Hackl describes Loch as "the perfect example of the build of the perfect luge athlete."
Geisenberger and Wendl, he said, were blessed with "explosive strength".
"There is a very selective process of recruitment of athletes who have the ideal measurements and body weight," said Hackl, who won three Olympic gold and two silver medals in his luge career.
"In the junior programs they focus on selecting athletes for their body structure," said the man affectionately known as "the flying sausage" in his sliding days.
Hackl believes the sport has progressed since he retired.
"It's clear that it has changed a lot, especially the athletic element at the start. They are much faster.
"Of course we were aware that the start is one of the key success factors, but now new kinds of athletes have developed.
"If I were to compete with my sled from my era I would be half a second slower than today's athletes, so there have been changes to equipment, the geometry of the blades and the aerodynamics.
"On a daily basis we work on improving every little detail of the sport."

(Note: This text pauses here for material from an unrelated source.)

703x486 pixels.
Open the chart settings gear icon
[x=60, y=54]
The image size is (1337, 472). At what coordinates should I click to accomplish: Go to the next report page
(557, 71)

Since luge was introduced to the Games in Innsbruck in 1964, German athletes (including the unified East and West German team of that year) have enjoyed a gold rush with 20 (10 men/10 women) out of 28 Olympic singles titles.

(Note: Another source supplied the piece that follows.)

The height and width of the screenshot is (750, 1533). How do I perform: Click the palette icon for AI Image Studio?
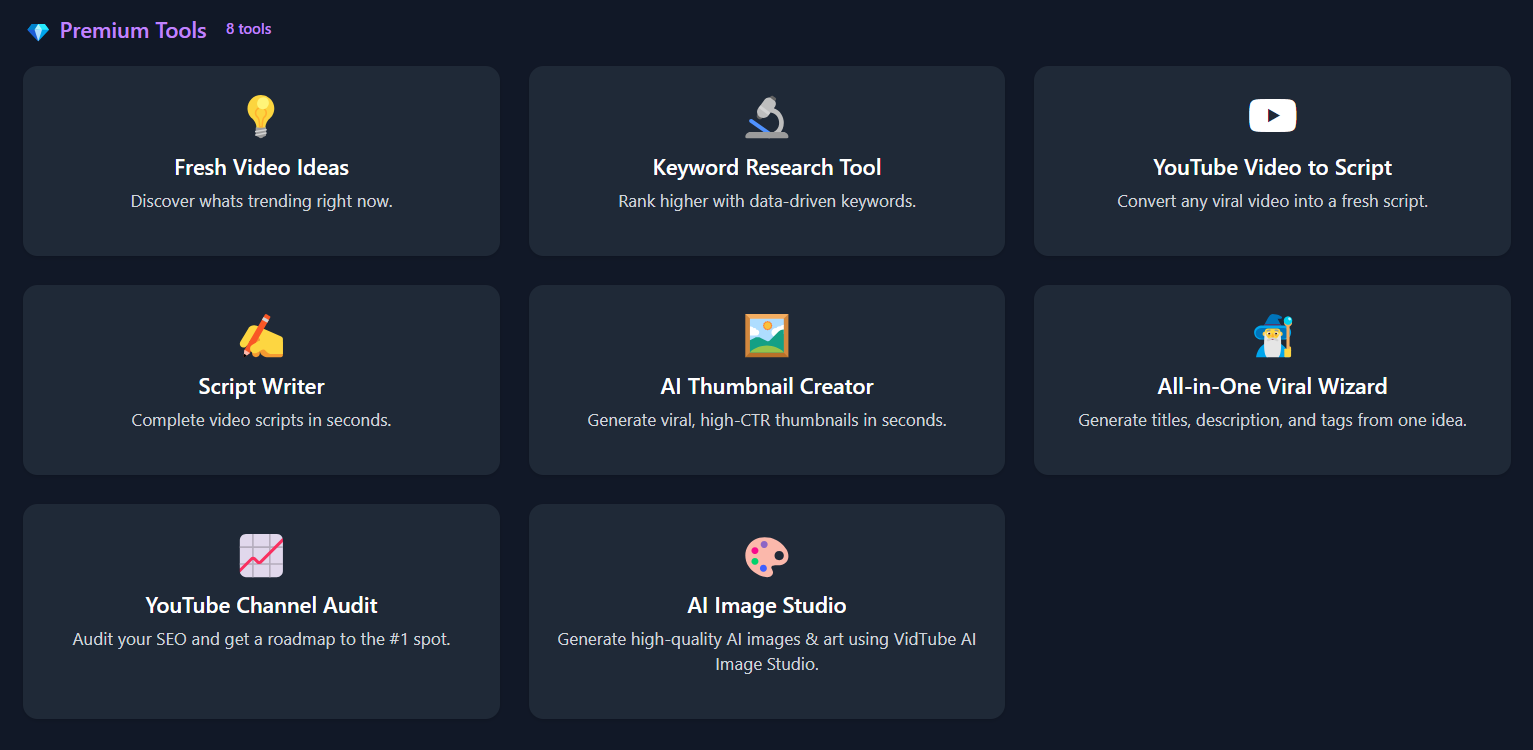tap(767, 556)
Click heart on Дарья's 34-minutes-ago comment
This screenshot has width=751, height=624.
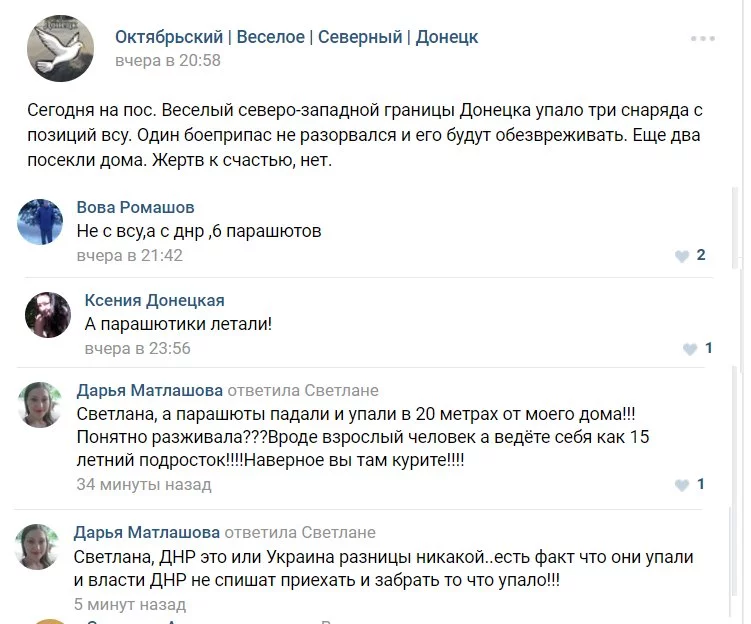[x=682, y=485]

It is not just Vorsprung durch Technik (advancement through technology) that is key; the meticulous planning into Loch's second successive gold medal included analyzing his rivals.
"(Albert) Demchenko has a very fast sled, but when we analyzed his performance we knew where his weaknesses were: his age, and his athletic ability," Hackl said of the 42-year-old Russian silver medalist.
The outlook for Germany's rivals is bleak.
"The Germans always like to be on top," said American women's bronze medalist Erin Hamlin. "The Germans are always fast and you can always count on them to bring their A game."
Team mate Kate Hansen said German lugers were great drivers.
"They've been doing this since they came out of the womb," she said.
German domination has not been without controversy, however.
On Tuesday, after Geisenberger's gold, silver-medal winning team mate and 2010 champion Tatjana Huefner took a swipe at her "favored" rival, hinting at divisions in the German camp.
"I have a feeling that Natalie Geisenberger is a favorite with the federation," she told a news conference which started before the gold medal winner had arrived.
"She had a lot of support in Germany, from the coach and the team. I had one trainer for three years but later I had to change coach. My favorite trainer could not follow me here.
"I was very disappointed. It is such defining moments that make a career or ruin it."
In February 2012, Russian national team coach Valery Silakov said German sliders "get around the rules".
"The Germans dominate, in all the (inspection) commissions they are getting around the rules a bit," he told RIA Novosti, prompting a swift denial of the allegations by the German federation.